**DIRECTIONS:**
All that should come back is the lines of the data below from the one containing "Task: Open the number of pts dropdown" to the one containing "The image size is (771, 700).", inclusive, exactly as they stand.

**EXTRACTED DATA:**

-----

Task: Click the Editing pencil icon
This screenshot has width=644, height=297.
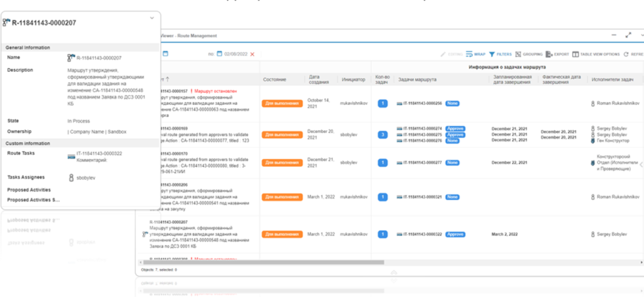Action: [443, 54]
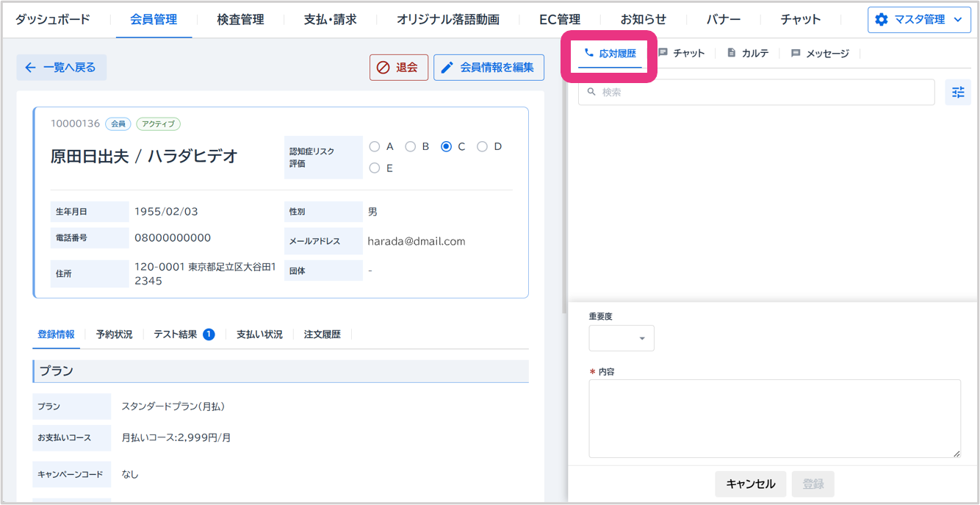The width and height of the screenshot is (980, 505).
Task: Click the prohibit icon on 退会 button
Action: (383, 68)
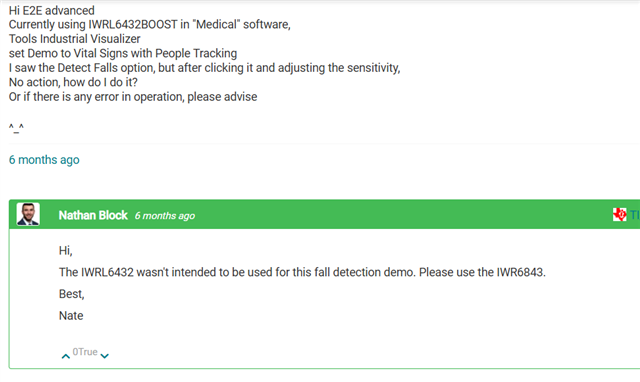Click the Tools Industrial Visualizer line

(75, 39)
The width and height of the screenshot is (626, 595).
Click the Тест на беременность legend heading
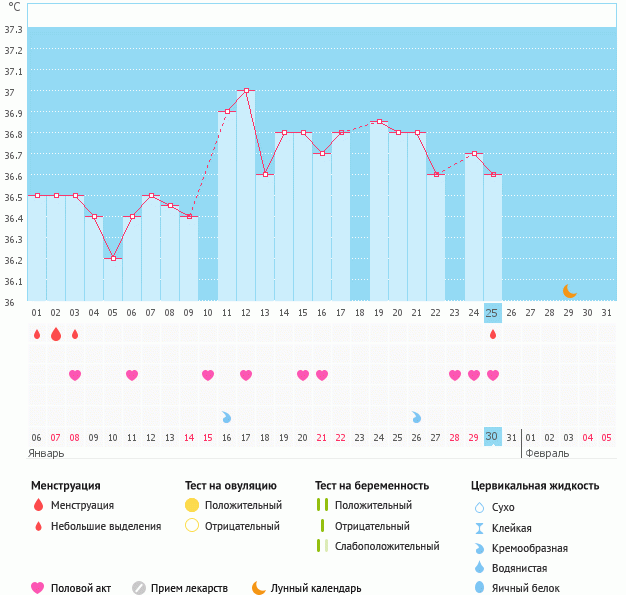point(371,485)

-----

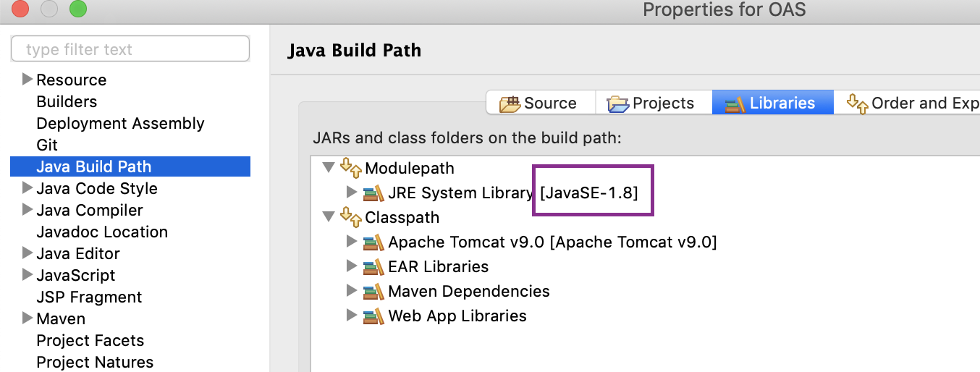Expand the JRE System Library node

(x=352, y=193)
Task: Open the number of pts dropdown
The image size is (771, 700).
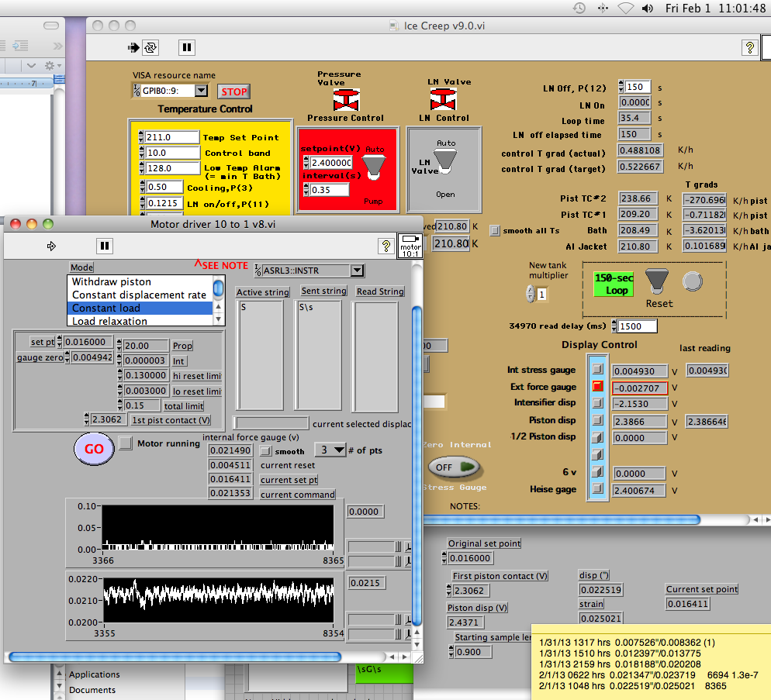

-----

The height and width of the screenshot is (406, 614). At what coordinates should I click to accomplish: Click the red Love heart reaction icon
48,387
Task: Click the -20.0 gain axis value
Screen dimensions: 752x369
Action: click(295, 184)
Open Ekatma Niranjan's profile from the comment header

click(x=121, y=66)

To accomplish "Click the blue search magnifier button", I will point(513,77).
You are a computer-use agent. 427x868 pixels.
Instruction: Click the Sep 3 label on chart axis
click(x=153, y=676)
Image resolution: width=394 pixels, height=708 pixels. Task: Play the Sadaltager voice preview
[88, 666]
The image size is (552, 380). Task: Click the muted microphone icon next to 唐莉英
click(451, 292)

-----

**SOLUTION TO THIS PROBLEM:**
Task: Open the number of pts dropdown
The image size is (771, 700).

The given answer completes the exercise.